--- What to work on ---
Can you rewrite only the material from the line with "You are a computer-use" through its end, changing "avatar icon" to "profile picture" and keeping everything else the same, with the pictures left out?

--- Exercise inputs ---
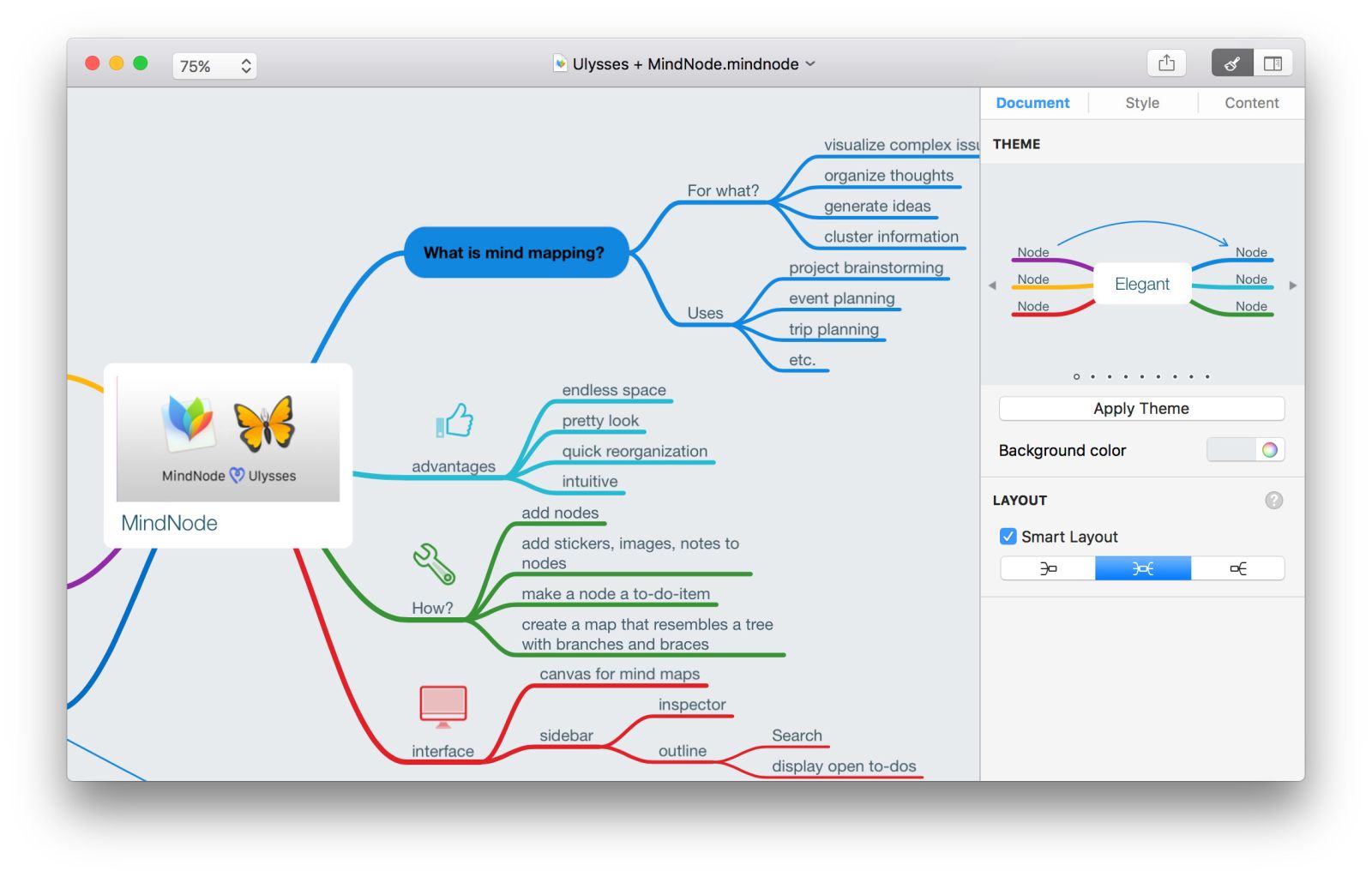Click the Share icon in the toolbar
This screenshot has width=1372, height=877.
pos(1166,63)
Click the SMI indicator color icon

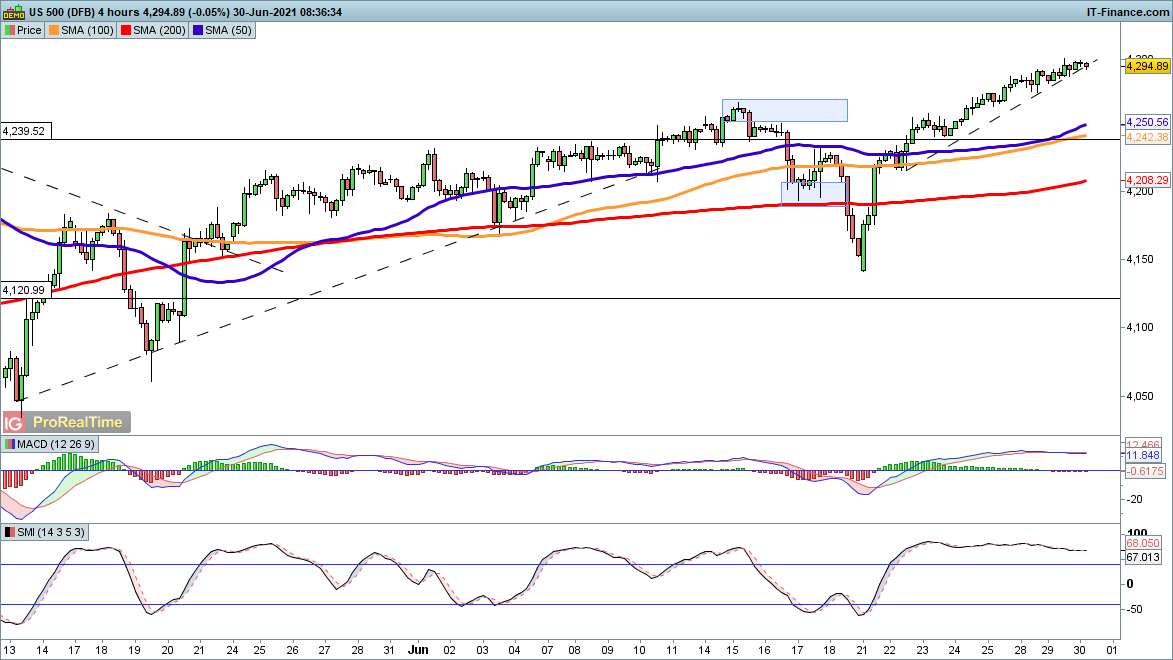click(x=10, y=532)
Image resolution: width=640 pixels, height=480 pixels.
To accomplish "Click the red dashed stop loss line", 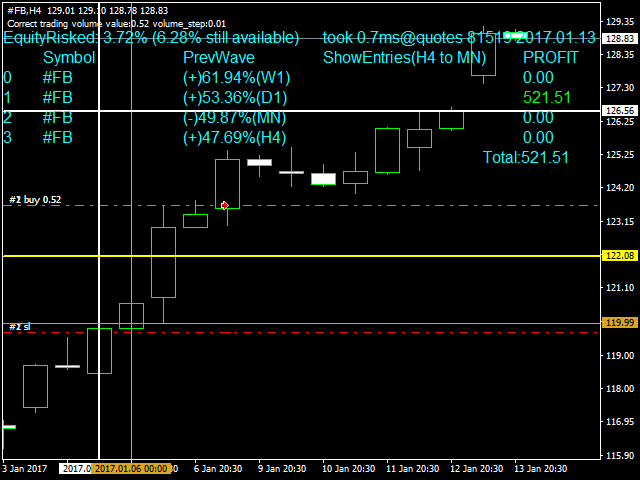I will pyautogui.click(x=300, y=332).
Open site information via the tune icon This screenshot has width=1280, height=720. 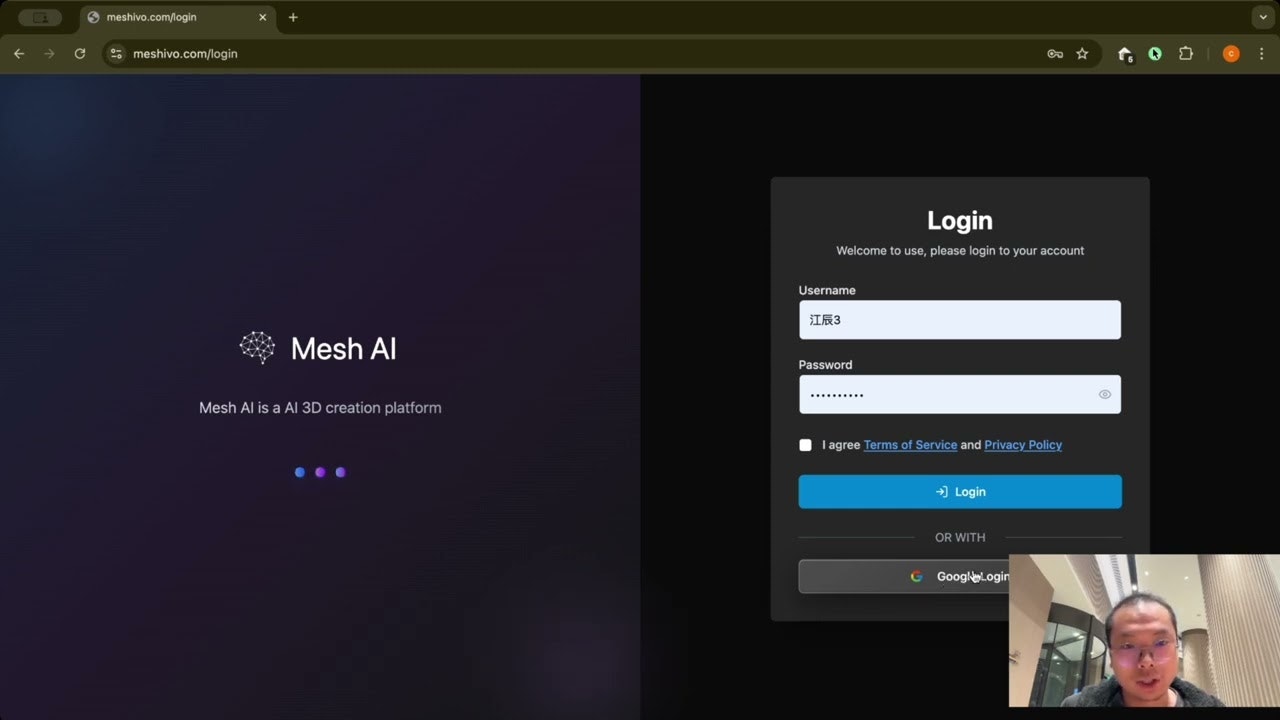click(x=116, y=54)
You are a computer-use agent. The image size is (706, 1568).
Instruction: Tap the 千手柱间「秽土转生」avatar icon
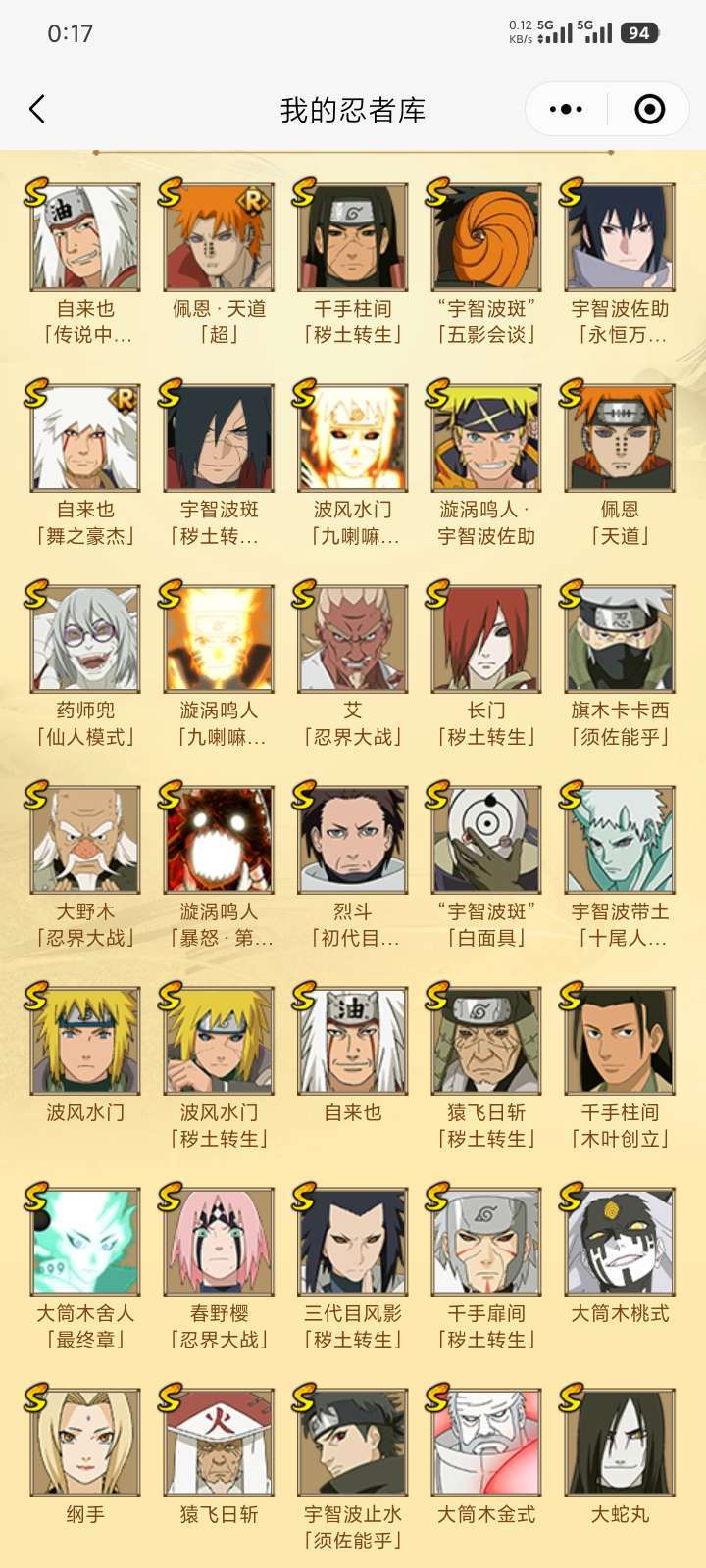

--- Completed task ---
You are a computer-use agent. The image size is (706, 1568).
Instruction: Tap the 千手柱间「秽土转生」profile picture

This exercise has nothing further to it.